Issue 2, 2010

The thiocyanate anion as a polydentate halogen bond acceptor

Abstract

Co-crystallisation of the Et4N+ or n-Bu4N+ salts of the thiocyanate anion with o-, m- and p-diodoperfluorobenzene or the sym-trifluorotriiodobenzene allowed for the isolation of six different salts which were structurally characterized by single crystal X-ray diffraction. Halogen bonding interactions are observed between the neutral iodinated molecules acting as halogen bond donors and the S or N ends of the thiocyanate anion, with a variety of bonding modes (terminal as well as bridging), and characterised by short I⋯(N,S) contacts and linear C–I⋯(N,S) motifs.
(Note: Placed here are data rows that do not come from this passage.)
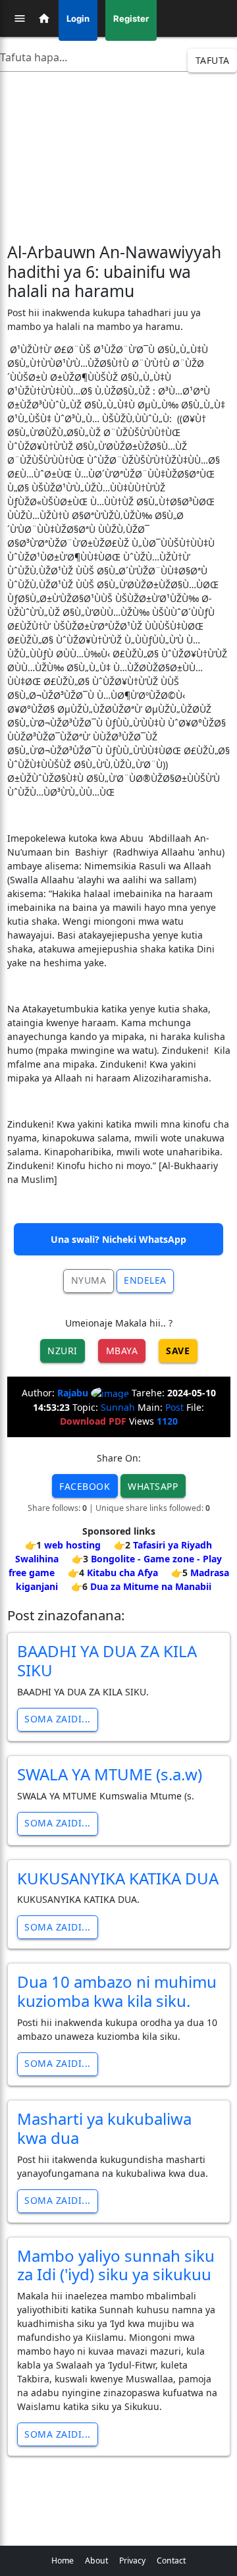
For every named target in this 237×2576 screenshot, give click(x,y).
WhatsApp (153, 1486)
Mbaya (122, 1350)
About (96, 2560)
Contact (171, 2560)
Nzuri (62, 1350)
On the other hand, the I⋯N≡C angles present deviations from linearity (145–170°) while the I⋯S–C angles are close to 90°, revealing a type II halogen bond interaction with the S atom acting as pseudo halogen. The observation of structures where only the S or the N atom are engaged in halogen bonding suggests that the two coordination modes are close in energy, as confirmed by DFT calculations and ELF analysis which give also a rationale for the observed structural preferences. This bidentate nature of the SCN anion in halogen bonding interactions is reminiscent of its various coordination modes with the Cd2+ cation, best understood in terms of the hard–soft acid–base concept.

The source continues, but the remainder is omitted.